Land-based routes will most likely dwindle in number, say experts in the United States. With vast amounts of the ice packs gone, there will literally be nothing to travel on. Unlike the Antarctic, the Arctic is not based on solid land, but rather floats directly on the ocean surface.

This led scientists from the University of California in Los Angeles (UCLA) to their next conclusion – sea-based access routes will multiply and diversify over the next decades, in areas where passage was previously impossible.

All of these effects are caused by the massive release of carbon dioxide and other greenhouse gases, mostly from man-made source. These emissions are triggering several feedback loops, whose ultimate effect is the melting of glaciers, the shifting of precipitation patterns, sea level rise and so on.

“As sea ice continues to melt, accessibility by sea will increase, but the viability of an important network of roads that depend on freezing temperatures is threatened by a warming climate,” says the lead author of the new study, UCLA graduate student in geography Scott Stephenson.

The opening of new routes for transport will benefit coastal communities and tourism operators, as well as shipping concerns and coastal resource-extraction operations. But there are also losers in this game.

Inland mining and timber operations, inland oil and gas drilling, and smaller inland communities are expected to be the hardest hit, UCLA researchers say in their new paper. These effects add to those that a melting Arctic will cause on worldwide climate patterns.

“Popular perception holds that climate warming will mean an opening up of the Arctic, but our study shows that this is only partly so. Rising maritime access for ships will be severely countered by falling vehicular access on land,” says Laurence C. Smith.

The expert, a coauthor of the new sutyd, is a UCLA professor of geography and also the author of “The World in 2050: Four Forces Shaping Civilization's Northern Future” (Dutton Books, 2010). Details of the work appear in the June issue of the top journal Nature Climate Change.

Current estimates show that temperatures in the Arctic will increase by anywhere between 3.6 and 6.2 degrees Fahrenheit within the next four decades. During the winter, the increase may reach as much as 7.2 to 10.8 degrees Fahrenheit.

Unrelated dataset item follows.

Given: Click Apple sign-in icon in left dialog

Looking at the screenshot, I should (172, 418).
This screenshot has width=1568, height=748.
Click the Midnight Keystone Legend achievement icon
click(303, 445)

Canada, Finland, Greenland, Iceland, Norway, Russia, Sweden and the United States will all lose important ice roads, that provide land accessibility. The loss could be anywhere between 11 and 82 percent, the UCLA study shows.

“Remote communities that rely on winter roads, especially those that are inland, may have to switch to air cargo services, which will dramatically increase the costs of supplies. That would make life that much harder in these communities,” Stephenson concludes.